No, it's not a game.


----------



## ScientiaOmnisEst (Oct 2, 2013)

Not really. If people thank my posts, great. If I find something I really like and agree with, I thank it. Simple as that. The ratio doesn't really matter to me.


----------



## Direct (May 12, 2014)

I don't care about thanks given-received ratio, but i look at post count-thanks received ratio... My ratio is bad, so i am disappointed with myself... I should stop posting in entertainment plaza.. there's not much thanking going on there...


----------



## LandOfTheSnakes (Sep 7, 2013)

Not at all. But I feel bad, I need to be more generous giving thanks... I've received thanks 5 times more than I've given. I'll start by thanking you, OP :happy:


----------



## niss (Apr 25, 2010)

Noper, I just post my thoughts - as my thanks received to thanks given ratio upholds.

In the ISTJ forum, I tend to give out a lot of thanks. That is something I started to encourage participation in a forum that was a bit slow due to reticence to post.


----------



## Red Panda (Aug 18, 2010)

No, but it does feel good to know someone read my posts and agreed or liked them. I'm also kinda lazy and don't bother to "thank" much, but I try to be more conscious about it and overcome the laziness


----------



## Valtire (Jan 1, 2014)

LandOfTheSnakes said:


> Not at all. But I feel bad, I need to be more generous giving thanks... I've received thanks 5 times more than I've given. I'll start by thanking you, OP :happy:


I have a very similar ratio. A thank from me really means something.


----------



## Leeoflittlefaith (Dec 8, 2010)

I think I'm just harsher with how I decide posts deserve thanks.  Other peeps are very generous with their thanks.


----------



## Inveniet (Aug 21, 2009)

It is complicated.
I guess the thanks motivate me to put a lil bit more effort into what I write.
I also noticed how addicted I was to them on another forum that don't have thanks,
I'm not motivated at all to write there.


----------



## Surreal Snake (Nov 17, 2009)

No I couldn't careless about thanks TBH. They are highly overrated IMO.


----------



## TootsieBear267 (May 30, 2014)

Of course! I don't want to run out of thanks. Thanks mean more to me than giving them out.


----------



## AstralVagabond (Apr 8, 2014)

Guess. :tongue:


----------



## StraightCrushin (Dec 20, 2011)

@_badwolf_ +10 points for being honest!
@_Direct_ Lol. That's the ratio I look at too :laughing:. I try not to, but every time you post, it's right in your face taunting you.
@_LandOfTheSnakes_ Haha, thank you Land. But I'm just.. going to end up... thanking you back :dry:

@_AstralVagabond_ I was eagerly waiting to see what you would say haha!

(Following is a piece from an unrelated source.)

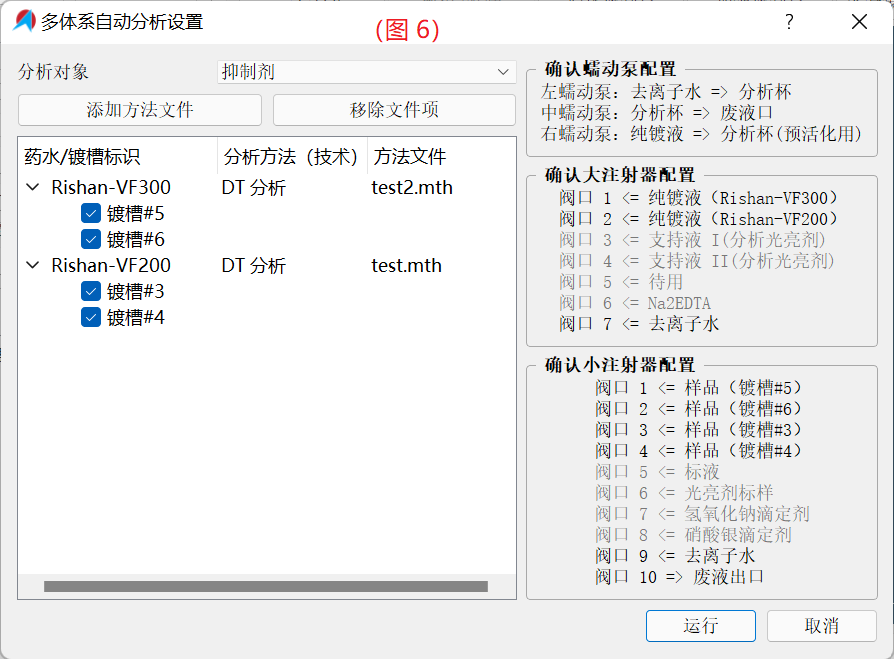This screenshot has height=659, width=894.
Task: Click the 移除文件项 button
Action: [x=394, y=110]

Well, listening to your reasons for and against it. I see where you are all coming from. Makes sense if you want to have your thanks mean something. But @niss also makes a great point; thanks does encourage participation and PerC sure can use some more.


----------



## StunnedFox (Dec 20, 2013)

I don't tend to think about it, and I don't consider it when thanked or thanking, but if I visit my profile for some reason and see the stats, I generally like the idea of there being some degree of parity between the two.


----------



## Sporadic Aura (Sep 13, 2009)

I like being quoted more than being thanks'd, thanks'd is boring, appreciated but boring, if I'm quoted then there means that there is more to discuss, always more interesting.

I like giving out thanks though, sometimes I just browse around and don't really feel like posting, and I thank lots of posts. I'm pretty generous with my thanks I think. So yeah, I don't care about my ratio.

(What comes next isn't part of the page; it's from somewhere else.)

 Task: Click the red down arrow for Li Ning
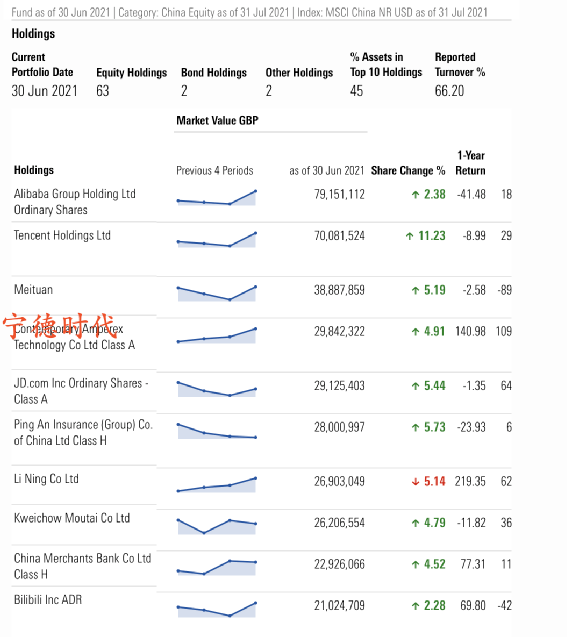click(415, 482)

Although I will say I liked that my thanks has always been slightly higher than my post count. But that gap is closing pretty fast, I think my post count is going to surpass my thanks pretty soon.


----------



## Bahburah (Jul 25, 2013)

At a point yes.

Then I tried to keep them even for a bit.

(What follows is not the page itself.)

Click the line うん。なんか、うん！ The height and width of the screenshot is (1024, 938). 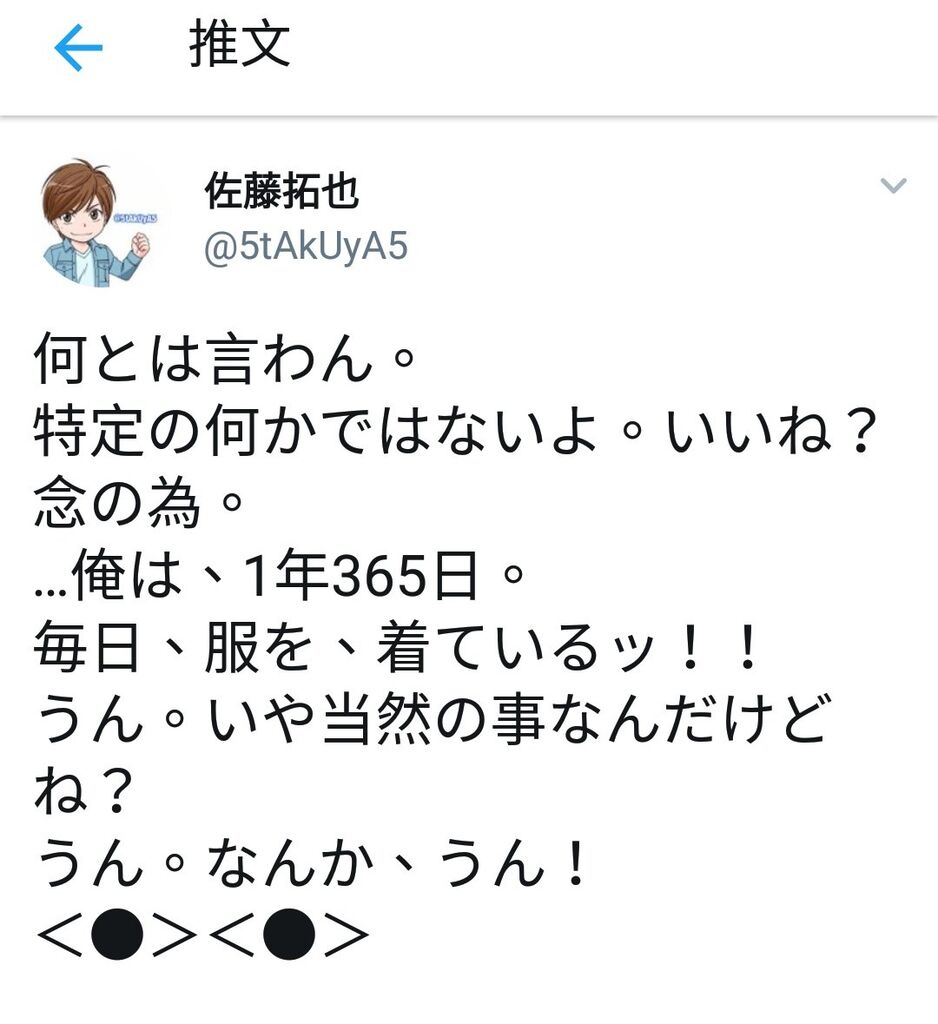(x=310, y=863)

But now I just don't care.


----------



## Sporadic Aura (Sep 13, 2009)

Also I think some people try to hard to get thanks.. that plus the 'try to hard to act intuitive' thing that some people do.. some times it leads to this kind of faux-intellectualism, that is annoying. Or something of that sort, people trying to compete to sound the best, rather than just letting the conversation flow naturally.


----------



## Cephalonimbus (Dec 6, 2010)

No, i hand out more thanks than i receive at almost 2:1. I mean, it's not like you can run out of thanks, and i'm not going to stop liking what somebody else posts because nobody laughed at my fart joke. I'm not _that_ insecure XD


----------



## Scrabbletray (Apr 27, 2014)

I just only give thanks to posts that I really think contributed a lot to the thread in question. Other people are apparently a lot nicer than me so as a result I get way more thanks than I give. It doesn't really mean anything to me and I'm not sure why it would mean anything to other people. What does mean something to me is the ratio of thanks received to total posts. I'd rather that number be higher (and at least above 1:1) because it makes me feel like my posts are actually contributing something and not just being wasted space.


----------



## StunnedFox (Dec 20, 2013)

Sporadic Aura said:


> Also I think some people try to hard to get thanks.. that plus the 'try to hard to act intuitive' thing that some people do.. some times it leads to this kind of faux-intellectualism, that is annoying. Or something of that sort, people trying to compete to sound the best, rather than just letting the conversation flow naturally.


On a forum about people themselves, I think insincerity is all the more likely, simply because there are certain expectations people either want to play to or to fight against.


----------



## Thorweeps (May 17, 2014)

No. It seems rather greedy and narcissistic. Better to genuinely and liberally thank others and receive whatever may come.


----------



## iisu (Mar 8, 2014)

No, but I tend to forget about the thank button. On deviantArt or in some other places I return to see what I liked, but I don't look through what I thanked here. My thanks are mostly a way to tell people that I liked something about their post, for example, I found it funny (it doesn't happen often though), or liked the idea, or found something else what caught my interest in that post. I don't feel that giving more thanks makes it less significant. Having positive feelings about something particular doesn't make my feelings less significant in the whole. Letting people know about my feelings doesn't change anything either.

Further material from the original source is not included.